If you are wondering what art, Snohomish, and John Denver have in common, you needed to look no further this past Saturday evening than the Tim Noah Thumbnail Theater in Snohomish.

On a whim, and having seen an article in the Herald advertising “John Denver – A Tribute Concert”, Sally and I decided to enjoy a little bit of the arts Saturday evening. I must confess – I have been a fan of John Denver most of my life, even enjoying one of his concerts at the Puyallup fair in the summer of 1986.

As anyone that had the opportunity of seeing John Denver perform, the concert in 1986 was great. His voice, the lyrics and music, and his interaction with the audience were superb. So when I saw the concert advertised this past Saturday, I called Sally and we decided to go.

The concert was presented by Bryan Stratton, a Sno-Isle library employee and John Denver fan. Not only a fan, but a fan that is blessed with a great musical talent, a great flair for story-telling, an accomplished guitarist, and an outstanding vocalist who does John Denver well.

It was definitely Bryan’s show. The stage, however was shared with Bryan’s special guests, including but by no means limited to Tim Noah and Cyndi Elliott (aka Cyndi Soup).

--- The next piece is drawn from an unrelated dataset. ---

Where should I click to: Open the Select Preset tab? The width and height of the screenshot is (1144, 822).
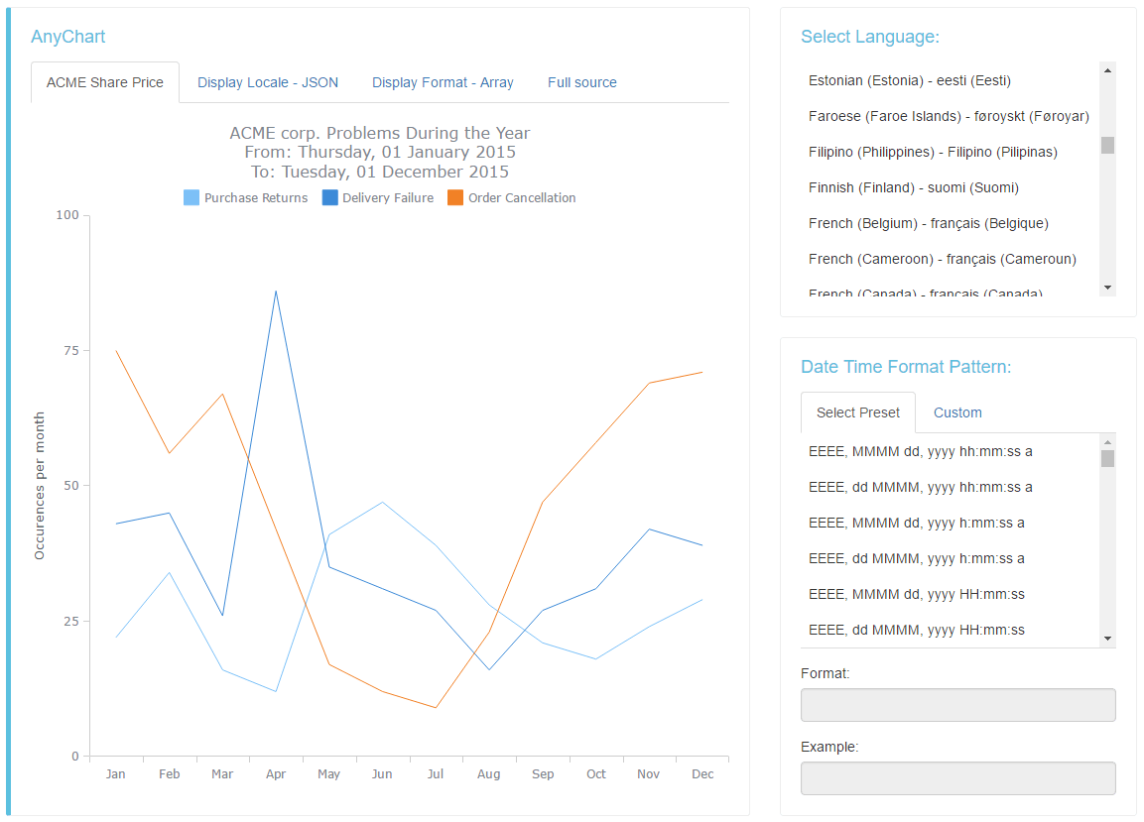[x=857, y=412]
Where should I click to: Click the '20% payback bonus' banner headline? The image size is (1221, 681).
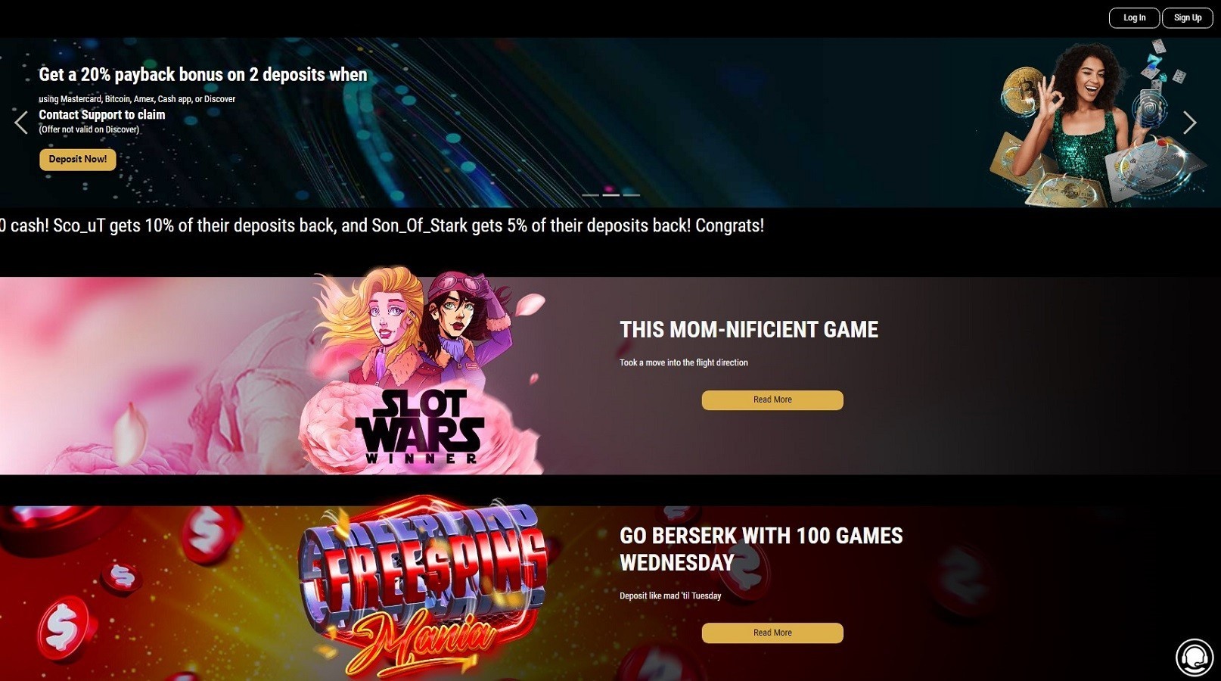coord(203,74)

Tim Noah Thumbnail Theater is a non-profit organization housed in a converted church in the historic district of Snohomish. As stated on their website, the organization is dedicated to offering “children and adults a creative outlet to experience various levels of musical theater with their peers through acting, singing and dancing. Classes and performances encourage empathy, appreciation and recognition of our own and each other’s unique gifts and talents.”

Needless to say, Sally and I were impressed and we will go back!

The evening also got me thinking about local efforts to further the arts in Monroe. Over the years, we have attended various stage and musical performances in the Monroe community. I know there has been a consistent effort by the local arts community to “find a home” so that art in the community may continue to flourish. Perhaps some day we will be so fortunate to have our own version of the Tim Noah Thumbnail Theater.

Until then, and with or without our own theater, I encourage everyone to support arts in the their community by attending local performances, and if interested, getting involved. One never knows, they might be the next Bryan Stratton, Tim Noah, or even John Denver!